**What to work on**.
Swap every "Instruction" in the lines below for "Command" and leave everything else unchanged.

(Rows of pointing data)
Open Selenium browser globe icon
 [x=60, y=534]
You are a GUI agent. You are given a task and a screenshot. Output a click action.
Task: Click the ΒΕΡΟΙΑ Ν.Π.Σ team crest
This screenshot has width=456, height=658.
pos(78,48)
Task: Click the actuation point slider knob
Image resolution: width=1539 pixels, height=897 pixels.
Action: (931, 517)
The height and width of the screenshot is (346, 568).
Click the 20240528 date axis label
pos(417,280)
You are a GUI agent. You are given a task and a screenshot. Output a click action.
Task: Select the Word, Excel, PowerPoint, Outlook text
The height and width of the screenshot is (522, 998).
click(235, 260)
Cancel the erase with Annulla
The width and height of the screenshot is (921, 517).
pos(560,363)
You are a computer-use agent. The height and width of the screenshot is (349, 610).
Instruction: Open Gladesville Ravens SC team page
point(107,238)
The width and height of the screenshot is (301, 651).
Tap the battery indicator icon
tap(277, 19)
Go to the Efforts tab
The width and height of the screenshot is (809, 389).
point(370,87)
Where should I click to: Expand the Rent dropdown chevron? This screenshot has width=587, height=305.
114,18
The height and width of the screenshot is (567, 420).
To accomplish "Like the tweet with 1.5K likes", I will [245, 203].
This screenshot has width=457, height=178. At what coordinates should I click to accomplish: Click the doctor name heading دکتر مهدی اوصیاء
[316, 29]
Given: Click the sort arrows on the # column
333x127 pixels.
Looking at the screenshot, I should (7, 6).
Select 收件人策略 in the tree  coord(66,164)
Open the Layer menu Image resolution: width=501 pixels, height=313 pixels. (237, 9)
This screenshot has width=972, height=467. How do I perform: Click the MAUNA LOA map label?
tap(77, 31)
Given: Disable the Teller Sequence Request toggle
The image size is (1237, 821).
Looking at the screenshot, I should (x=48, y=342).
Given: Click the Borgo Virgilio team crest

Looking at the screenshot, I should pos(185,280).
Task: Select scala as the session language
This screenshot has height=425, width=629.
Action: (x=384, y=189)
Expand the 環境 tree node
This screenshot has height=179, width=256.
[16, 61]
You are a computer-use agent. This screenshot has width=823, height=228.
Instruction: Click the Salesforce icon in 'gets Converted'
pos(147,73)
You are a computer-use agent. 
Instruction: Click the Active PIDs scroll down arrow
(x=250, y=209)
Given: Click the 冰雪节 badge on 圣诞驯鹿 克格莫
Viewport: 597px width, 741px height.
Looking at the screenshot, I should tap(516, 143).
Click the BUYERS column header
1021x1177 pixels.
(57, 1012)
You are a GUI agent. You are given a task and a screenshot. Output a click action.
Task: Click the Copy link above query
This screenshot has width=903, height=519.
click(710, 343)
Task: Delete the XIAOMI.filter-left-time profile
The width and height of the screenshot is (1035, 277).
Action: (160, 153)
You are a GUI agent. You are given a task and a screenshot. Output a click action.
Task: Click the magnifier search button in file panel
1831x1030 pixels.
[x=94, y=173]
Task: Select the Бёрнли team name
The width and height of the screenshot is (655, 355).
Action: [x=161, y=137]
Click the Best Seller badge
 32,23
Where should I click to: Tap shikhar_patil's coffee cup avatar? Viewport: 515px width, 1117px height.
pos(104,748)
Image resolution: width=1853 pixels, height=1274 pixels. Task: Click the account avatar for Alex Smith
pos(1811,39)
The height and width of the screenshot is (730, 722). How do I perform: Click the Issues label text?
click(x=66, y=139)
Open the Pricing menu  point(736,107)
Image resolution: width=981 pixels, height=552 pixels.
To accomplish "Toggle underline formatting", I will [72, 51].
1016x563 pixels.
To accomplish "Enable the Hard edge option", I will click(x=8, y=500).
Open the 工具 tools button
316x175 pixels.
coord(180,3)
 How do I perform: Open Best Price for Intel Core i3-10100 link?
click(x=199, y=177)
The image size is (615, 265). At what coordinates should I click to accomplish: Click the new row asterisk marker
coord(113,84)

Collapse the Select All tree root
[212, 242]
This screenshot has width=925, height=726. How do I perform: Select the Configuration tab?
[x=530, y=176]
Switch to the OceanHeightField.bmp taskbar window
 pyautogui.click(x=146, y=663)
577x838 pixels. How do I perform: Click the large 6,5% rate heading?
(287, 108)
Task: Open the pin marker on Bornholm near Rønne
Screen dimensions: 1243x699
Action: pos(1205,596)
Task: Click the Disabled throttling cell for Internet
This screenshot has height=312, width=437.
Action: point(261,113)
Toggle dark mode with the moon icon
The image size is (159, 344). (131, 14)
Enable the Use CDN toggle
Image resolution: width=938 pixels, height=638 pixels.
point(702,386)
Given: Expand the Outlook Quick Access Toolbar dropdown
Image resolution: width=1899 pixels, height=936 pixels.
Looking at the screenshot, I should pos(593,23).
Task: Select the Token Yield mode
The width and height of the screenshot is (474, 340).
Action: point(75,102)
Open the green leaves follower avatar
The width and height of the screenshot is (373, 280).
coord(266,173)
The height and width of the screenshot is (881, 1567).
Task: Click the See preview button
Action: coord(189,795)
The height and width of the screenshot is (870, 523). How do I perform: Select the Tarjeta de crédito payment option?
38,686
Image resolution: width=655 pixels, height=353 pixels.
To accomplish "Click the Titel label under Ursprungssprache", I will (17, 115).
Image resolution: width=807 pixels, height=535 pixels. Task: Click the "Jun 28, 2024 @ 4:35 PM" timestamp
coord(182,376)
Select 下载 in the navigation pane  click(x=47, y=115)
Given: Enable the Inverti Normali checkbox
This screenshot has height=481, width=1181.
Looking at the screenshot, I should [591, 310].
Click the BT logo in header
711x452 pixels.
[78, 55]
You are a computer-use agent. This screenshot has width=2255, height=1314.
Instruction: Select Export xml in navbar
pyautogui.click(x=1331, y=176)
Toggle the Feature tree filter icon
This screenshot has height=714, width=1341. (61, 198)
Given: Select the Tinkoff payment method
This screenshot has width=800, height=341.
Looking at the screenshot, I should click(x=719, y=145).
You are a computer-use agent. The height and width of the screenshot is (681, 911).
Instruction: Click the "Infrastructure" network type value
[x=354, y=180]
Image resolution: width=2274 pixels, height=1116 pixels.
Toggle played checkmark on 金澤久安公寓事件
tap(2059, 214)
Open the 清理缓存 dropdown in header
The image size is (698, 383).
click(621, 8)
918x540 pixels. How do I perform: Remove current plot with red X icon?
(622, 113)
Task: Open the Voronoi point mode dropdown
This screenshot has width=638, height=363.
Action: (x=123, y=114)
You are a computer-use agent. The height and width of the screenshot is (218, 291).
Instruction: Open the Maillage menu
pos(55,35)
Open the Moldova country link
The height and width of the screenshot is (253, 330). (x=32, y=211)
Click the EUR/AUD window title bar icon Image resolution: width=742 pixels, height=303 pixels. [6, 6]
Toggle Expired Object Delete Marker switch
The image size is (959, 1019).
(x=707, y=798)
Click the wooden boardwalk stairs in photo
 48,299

**Task response**.
Open Selenium browser globe icon
 [x=60, y=534]
You are a GUI agent. You are given a task and a screenshot. Output a click action.
Task: Click the ΒΕΡΟΙΑ Ν.Π.Σ team crest
This screenshot has width=456, height=658.
pos(78,48)
Task: Click the actuation point slider knob
Image resolution: width=1539 pixels, height=897 pixels.
Action: (931, 517)
The height and width of the screenshot is (346, 568).
Click the 20240528 date axis label
pos(417,280)
You are a GUI agent. You are given a task and a screenshot. Output a click action.
Task: Select the Word, Excel, PowerPoint, Outlook text
The height and width of the screenshot is (522, 998).
click(235, 260)
Cancel the erase with Annulla
The width and height of the screenshot is (921, 517).
pos(560,363)
You are a computer-use agent. The height and width of the screenshot is (349, 610).
Command: Open Gladesville Ravens SC team page
point(107,238)
The width and height of the screenshot is (301, 651).
Tap the battery indicator icon
tap(277, 19)
Go to the Efforts tab
The width and height of the screenshot is (809, 389).
point(370,87)
Where should I click to: Expand the Rent dropdown chevron? This screenshot has width=587, height=305.
114,18
The height and width of the screenshot is (567, 420).
To accomplish "Like the tweet with 1.5K likes", I will [245, 203].
This screenshot has width=457, height=178. At what coordinates should I click to accomplish: Click the doctor name heading دکتر مهدی اوصیاء
[316, 29]
Given: Click the sort arrows on the # column
333x127 pixels.
Looking at the screenshot, I should (7, 6).
Select 收件人策略 in the tree  coord(66,164)
Open the Layer menu Image resolution: width=501 pixels, height=313 pixels. (237, 9)
This screenshot has width=972, height=467. How do I perform: Click the MAUNA LOA map label?
tap(77, 31)
Given: Disable the Teller Sequence Request toggle
The image size is (1237, 821).
Looking at the screenshot, I should (x=48, y=342).
Given: Click the Borgo Virgilio team crest

Looking at the screenshot, I should pos(185,280).
Task: Select scala as the session language
This screenshot has height=425, width=629.
Action: (x=384, y=189)
Expand the 環境 tree node
This screenshot has height=179, width=256.
[16, 61]
You are a computer-use agent. This screenshot has width=823, height=228.
Command: Click the Salesforce icon in 'gets Converted'
pos(147,73)
You are a computer-use agent. 
Command: Click the Active PIDs scroll down arrow
(x=250, y=209)
Given: Click the 冰雪节 badge on 圣诞驯鹿 克格莫
Viewport: 597px width, 741px height.
Looking at the screenshot, I should tap(516, 143).
Click the BUYERS column header
1021x1177 pixels.
(57, 1012)
You are a GUI agent. You are given a task and a screenshot. Output a click action.
Task: Click the Copy link above query
This screenshot has width=903, height=519.
click(710, 343)
Task: Delete the XIAOMI.filter-left-time profile
The width and height of the screenshot is (1035, 277).
Action: (160, 153)
You are a GUI agent. You are given a task and a screenshot. Output a click action.
Task: Click the magnifier search button in file panel
1831x1030 pixels.
[x=94, y=173]
Task: Select the Бёрнли team name
The width and height of the screenshot is (655, 355).
Action: [x=161, y=137]
Click the Best Seller badge
 32,23
Where should I click to: Tap shikhar_patil's coffee cup avatar? Viewport: 515px width, 1117px height.
pos(104,748)
Image resolution: width=1853 pixels, height=1274 pixels. Task: Click the account avatar for Alex Smith
pos(1811,39)
The height and width of the screenshot is (730, 722). How do I perform: Click the Issues label text?
click(x=66, y=139)
Open the Pricing menu  point(736,107)
Image resolution: width=981 pixels, height=552 pixels.
To accomplish "Toggle underline formatting", I will [72, 51].
1016x563 pixels.
To accomplish "Enable the Hard edge option", I will click(x=8, y=500).
Open the 工具 tools button
316x175 pixels.
coord(180,3)
 How do I perform: Open Best Price for Intel Core i3-10100 link?
click(x=199, y=177)
The image size is (615, 265). At what coordinates should I click to accomplish: Click the new row asterisk marker
coord(113,84)

Collapse the Select All tree root
[212, 242]
This screenshot has width=925, height=726. How do I perform: Select the Configuration tab?
[x=530, y=176]
Switch to the OceanHeightField.bmp taskbar window
 pyautogui.click(x=146, y=663)
577x838 pixels. How do I perform: Click the large 6,5% rate heading?
(287, 108)
Task: Open the pin marker on Bornholm near Rønne
Screen dimensions: 1243x699
Action: pos(1205,596)
Task: Click the Disabled throttling cell for Internet
This screenshot has height=312, width=437.
Action: point(261,113)
Toggle dark mode with the moon icon
The image size is (159, 344). (131, 14)
Enable the Use CDN toggle
Image resolution: width=938 pixels, height=638 pixels.
point(702,386)
Given: Expand the Outlook Quick Access Toolbar dropdown
Image resolution: width=1899 pixels, height=936 pixels.
Looking at the screenshot, I should pos(593,23).
Task: Select the Token Yield mode
The width and height of the screenshot is (474, 340).
Action: point(75,102)
Open the green leaves follower avatar
The width and height of the screenshot is (373, 280).
coord(266,173)
The height and width of the screenshot is (881, 1567).
Task: Click the See preview button
Action: coord(189,795)
The height and width of the screenshot is (870, 523). How do I perform: Select the Tarjeta de crédito payment option?
38,686
Image resolution: width=655 pixels, height=353 pixels.
To accomplish "Click the Titel label under Ursprungssprache", I will (17, 115).
Image resolution: width=807 pixels, height=535 pixels. Task: Click the "Jun 28, 2024 @ 4:35 PM" timestamp
coord(182,376)
Select 下载 in the navigation pane  click(x=47, y=115)
Given: Enable the Inverti Normali checkbox
This screenshot has height=481, width=1181.
Looking at the screenshot, I should [591, 310].
Click the BT logo in header
711x452 pixels.
[78, 55]
You are a computer-use agent. This screenshot has width=2255, height=1314.
Command: Select Export xml in navbar
pyautogui.click(x=1331, y=176)
Toggle the Feature tree filter icon
This screenshot has height=714, width=1341. (61, 198)
Given: Select the Tinkoff payment method
This screenshot has width=800, height=341.
Looking at the screenshot, I should click(x=719, y=145).
You are a computer-use agent. The height and width of the screenshot is (681, 911).
Command: Click the "Infrastructure" network type value
[x=354, y=180]
Image resolution: width=2274 pixels, height=1116 pixels.
Toggle played checkmark on 金澤久安公寓事件
tap(2059, 214)
Open the 清理缓存 dropdown in header
The image size is (698, 383).
click(621, 8)
918x540 pixels. How do I perform: Remove current plot with red X icon?
(622, 113)
Task: Open the Voronoi point mode dropdown
This screenshot has width=638, height=363.
Action: (x=123, y=114)
You are a computer-use agent. The height and width of the screenshot is (218, 291).
Command: Open the Maillage menu
pos(55,35)
Open the Moldova country link
The height and width of the screenshot is (253, 330). (x=32, y=211)
Click the EUR/AUD window title bar icon Image resolution: width=742 pixels, height=303 pixels. [6, 6]
Toggle Expired Object Delete Marker switch
The image size is (959, 1019).
(x=707, y=798)
Click the wooden boardwalk stairs in photo
 48,299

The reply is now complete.